Supporting the establishment of a unique and authoritative scientific body, Spain, on behalf of the EUROPEAN UNION noted that several member states are committed to providing new and additional resources.  She noted that an IPBES should meet the needs of governments, while taking into account inputs by other stakeholders, and catalyze capacity development. MEXICO underlined the need to take account of local and national level decision-making processes in a new global mechanism. KENYA expressed interest in establishing an IPBES that provides credible scientific information, builds capacity and integrates local indigenous and community knowledge into decision-making. ETHIOPIA, GAMBIA, South Africa, on behalf of the AFRICAN GROUP, GHANA and ISRAEL also expressed strong support for an IPBES. ETHIOPIA stated it could narrow the scientific and technical gaps between developed and developing countries.

JAPAN expressed support for the establishment of an IPBES, but cautioned that the IPCC could offer only a limited model for a new platform because biodiversity loss exhibits a much greater regional variation than climate change.

The UNITED STATES said that it would be difficult to decide whether or not to support the establishment of an IPBES until its scope and structure were better addressed. CHINA emphasized that developing countries lack capacity, and this must be considered and resolved. She supported strengthening existing mechanisms. With IRAN and AUSTRALIA she cautioned against duplication of work between mechanisms. IRAN also urged that an IPBES complement the work of the CBD Subsidiary Body on Scientific, Technical and Technological Advice (SBSTTA).

NEW ZEALAND stressed that post-2010 biodiversity targets would be difficult to meet without credible, simple, and standardized scientific measurements. YEMEN, ANTIGUA and BARBUDA and the European Platform for Biodiversity Research Strategy (EPBRS) underlined the importance of scientific independence of an IPBES. GRENADA emphasized the role of an IPBES in improving science and reversing disturbing trends.

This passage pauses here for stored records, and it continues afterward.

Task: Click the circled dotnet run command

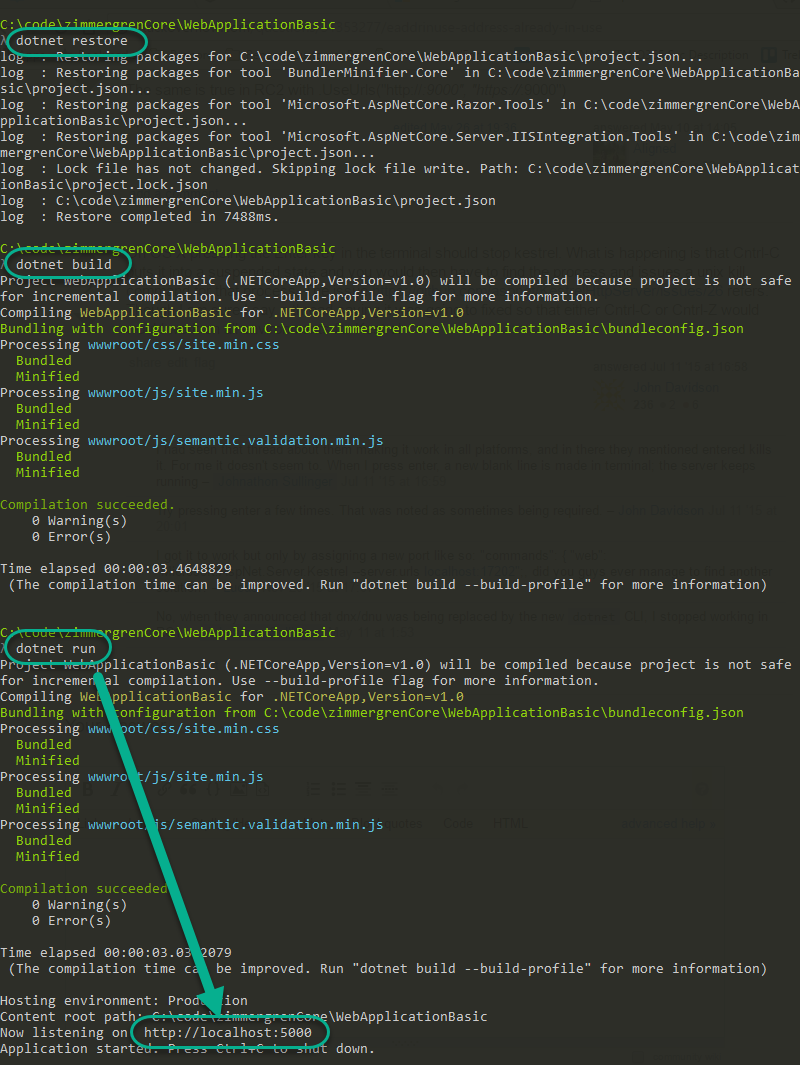Action: coord(57,647)
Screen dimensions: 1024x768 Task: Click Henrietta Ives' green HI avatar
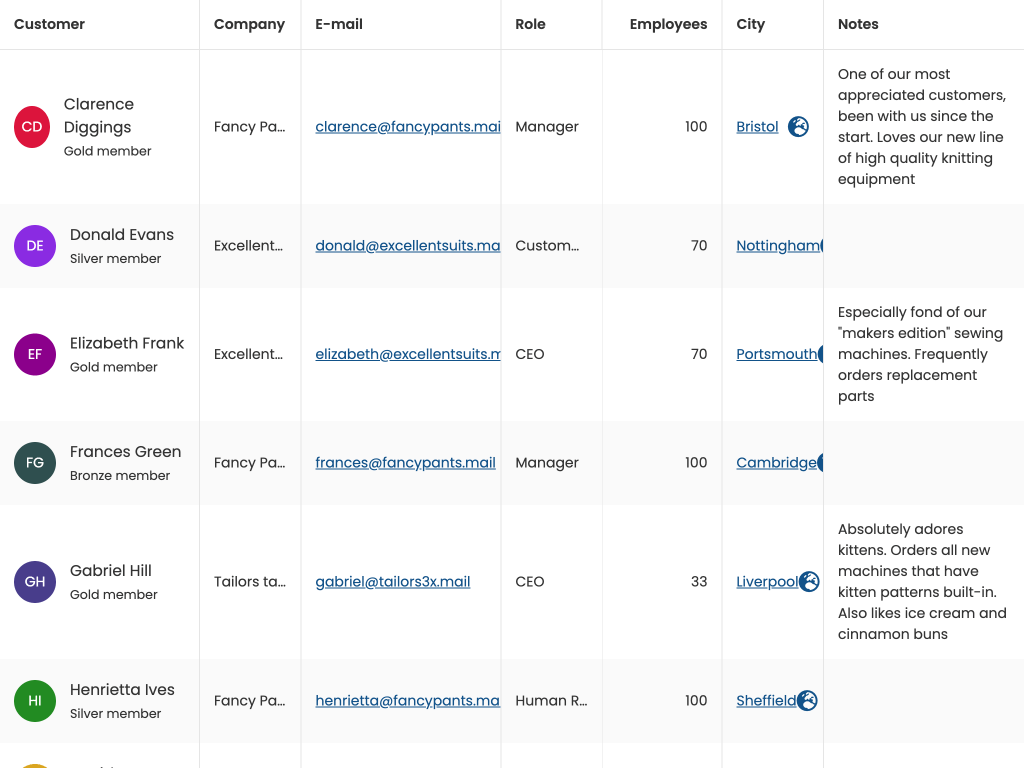[35, 701]
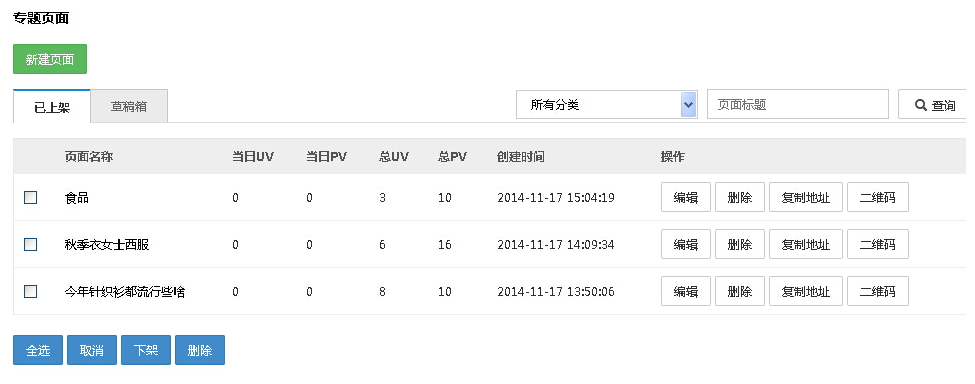975x384 pixels.
Task: Delete the 食品 page row
Action: [x=739, y=198]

CBD, the Convention on the Conservation of Migratory Species of Wild Animals (CMS), the Convention on International Trade in Endangered Species of Wild Fauna and Flora (CITES) and the UN Educational, Scientific and Cultural Organization (UNESCO), expressed support for the establishment of an IPBES, with UNESCO highlighting his willingness to work in synergy with it. The Korean Business Council for Sustainable Development, for the World Business Council For Sustainable Development, supported by the International Union for the Conservation of Nature (IUCN), said a credible multi-stakeholder platform would foster sustainable business practices and expand markets for ecosystem services. DIVERSITAS, on behalf of the International Human Dimensions Programme on Global Environmental Change (IHDP) and the International Council for Science (ICSU), endorsed the establishment of a credible body to strengthen the science-policy interface. Supporting the new platform, the UN Convention to Combat Desertification (UNCCD) stressed that an IPBES would facilitate ongoing scientific cooperation among Multilateral Environmental Agreement (MEA) subsidiary bodies and specialized UN agencies and enhance capacity to monitor biodiversity loss.

HOW TO STRENGTHEN THE SCIENCE-POLICY INTERFACE ON BIODIVERSITY AND ECOSYSTEM SERVICES: Delegates discussed three different options: to create a new intergovernmental platform that would not duplicate or substitute the mandates or programmes of work of existing MEAs or UN bodies; to focus solely on strengthening existing science-policy structures of MEAs and UN bodies; or to create a new intergovernmental platform that would not duplicate or substitute the mandates or programmes of work of existing MEAs or UN bodies, and to work to strengthen, and improve coordination between, those existing structures.

JAPAN, REPUBLIC OF KOREA, and NORWAY said that they were willing to support either option one or option three, although JAPAN described the difference between the two options as unclear. SWITZERLAND, ICSU, and the EU also supported options one and three but favored the latter. MEXICO, SOUTH AFRICA, BRAZIL and IRAN endorsed option three, while GRENADA said that he leaned towards option three but was open to other considerations.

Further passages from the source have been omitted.